Your task:
Look for the line with "Screen dimensions: 714x924"; please transcribe it and every later line in the entries exactly, up to the end, leaving pictures out.

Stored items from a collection

· · ·

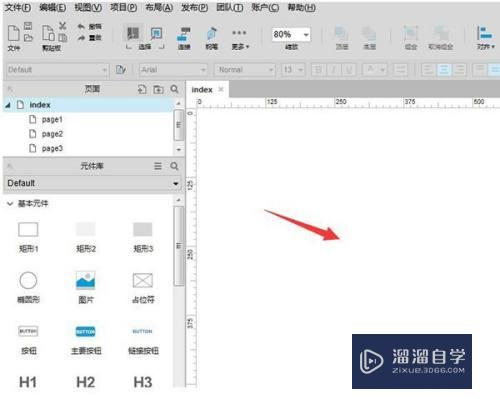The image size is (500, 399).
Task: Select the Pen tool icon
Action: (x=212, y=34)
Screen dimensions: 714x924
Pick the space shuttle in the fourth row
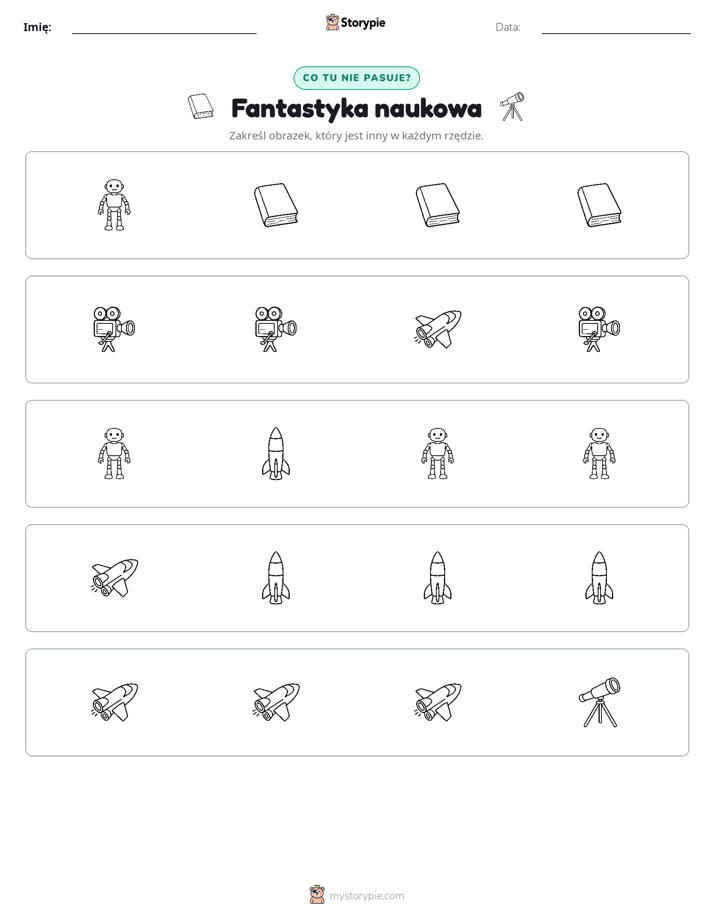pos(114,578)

· · ·

Reply:
Screen dimensions: 714x924
Pick the space shuttle in the fourth row
pos(114,578)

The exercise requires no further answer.